Loneliness and isolation...

G

I couldn't find any recent posts on this topic so it's a good chance for me to vent something that is bugging me. Thanks in advance for reading.

I was wondering how much time people spend with friends and family during their PhD study years?

Not only do I suffer from the common 'time off from PhD guilt' but also from the 'not seeing friends and family enough guilt'. Often I'll work Monday to Saturday on my PhD projects and then honestly the last thing I feel like doing on my one day off is spending time with friends and family who struggle to understand the whole PhD thing.

I live with my boyfriend and we get a couple of hours each evening together which is nice and keeps me sane. However as I've reached my final funded year I've found myself working longer hours and becoming increasingly apologetic with my boyfriend for not being able to spend quite as much time with him.

I haven't got a close family anyway and few close friends but typically my contact with others is something like this:

Mum - 30 minute phone conversation every couple of weeks
Brothers - Text/Facebook/Phone call a couple of times a month
Grandparents - 2 to 3 visits per year
Best friend - meet up for lunch/sports once a month
Friend A - An hour sports session once every 2 weeks
Friend B - 50 mile trip to see them twice a year.
Everyone else - occasional facebook messages and "oh we must meet up soon!" type conversations

Day to day I have little contact with friends and family besides my boyfriend. I get on with the other PhD students in my building really really well but all of our relationships feel very superficial and I don't know how to change that or if I should. I'm an introverted but confident and approachable person and I 'know' lots of people.

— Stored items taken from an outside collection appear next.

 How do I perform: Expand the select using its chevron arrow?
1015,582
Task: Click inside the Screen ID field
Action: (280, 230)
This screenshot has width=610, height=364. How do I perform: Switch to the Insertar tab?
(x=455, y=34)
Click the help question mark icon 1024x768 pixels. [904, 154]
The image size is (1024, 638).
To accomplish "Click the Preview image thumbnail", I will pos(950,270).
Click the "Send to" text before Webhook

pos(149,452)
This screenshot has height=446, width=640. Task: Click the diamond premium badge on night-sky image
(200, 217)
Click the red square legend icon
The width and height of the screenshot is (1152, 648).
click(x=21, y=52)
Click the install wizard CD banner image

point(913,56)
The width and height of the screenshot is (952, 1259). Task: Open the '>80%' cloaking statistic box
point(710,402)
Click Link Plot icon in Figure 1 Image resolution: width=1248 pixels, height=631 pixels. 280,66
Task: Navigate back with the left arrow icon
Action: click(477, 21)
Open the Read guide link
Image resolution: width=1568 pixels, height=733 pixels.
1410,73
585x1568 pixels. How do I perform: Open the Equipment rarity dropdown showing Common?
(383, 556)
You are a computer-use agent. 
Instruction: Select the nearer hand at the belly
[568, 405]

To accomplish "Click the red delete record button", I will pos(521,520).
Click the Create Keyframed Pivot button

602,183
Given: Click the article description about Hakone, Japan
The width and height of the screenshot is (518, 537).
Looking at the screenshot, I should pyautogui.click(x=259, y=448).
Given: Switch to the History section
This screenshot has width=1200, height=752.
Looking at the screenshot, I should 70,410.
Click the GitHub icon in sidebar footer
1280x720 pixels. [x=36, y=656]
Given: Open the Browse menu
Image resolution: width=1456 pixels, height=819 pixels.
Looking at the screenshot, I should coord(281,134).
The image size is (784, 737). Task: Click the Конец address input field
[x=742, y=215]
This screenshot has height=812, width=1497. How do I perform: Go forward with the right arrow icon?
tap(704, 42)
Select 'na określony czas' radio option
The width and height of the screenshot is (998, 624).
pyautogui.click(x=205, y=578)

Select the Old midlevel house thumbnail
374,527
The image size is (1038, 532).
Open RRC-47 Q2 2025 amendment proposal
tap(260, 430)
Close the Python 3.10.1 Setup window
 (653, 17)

I tend to feel equally lonely and equally wanting to be left alone. Does anyone else get this?

Thanks

GM x

I

I'm quite lucky in the sense that I have a wife and kids who I can come home to at the end of the day, which has helped keep me sane throughout my part-time PhD. That said, I also work full-time and have to squeeze my work in whenever I can (as well as all the other employability tasks, such as teaching and trying to get papers published). I don't really have any friends among my fellow PhD students, in part because I'm much older than they are, and I hate the job I work in to pay for my PhD -- in consequence, I don't have any work friends. So yes, like you I feel lonely and isolated most of the time. A mitigating factor is that we live in an internet age, so it's easier than at any other point in human history to share these experiences. Loneliness and isolation are, I think, inevitable -- doing a PhD is inherently isolating, but it's also a temporary state of affairs; things will change.

G

Quote From Incertus:
. Loneliness and isolation are, I think, inevitable -- doing a PhD is inherently isolating, but it's also a temporary state of affairs; things will change.


Thanks very much for this. I think I'd save myself a little stress if I just accepted that doing a PhD is isolating. I read somewhere that before you start a PhD you should apologise in advance to friends and family for not seeing much of them!

I've cherished the alone time and space up until now when I'm currently working 12 hour days, money is running out and so is time. I'm probably in need of a couple of days off and a bit of perspective.

Avatar for DrCorinne

Hi GM, indeed the PhD can be a very isolating experience. Some people manage to treat it as a 9 to 5 job and so they can fit a lot more in their day. It wasn't possible to me, tasks had to be completed when resources where available etc. That meant working at weekends or during holidays, but I learned to be very organized. I think that I also learned to put energy and resources on what was important (for me) and spend time with people I really wanted to be with. I think that it is about finding a balance that works for you.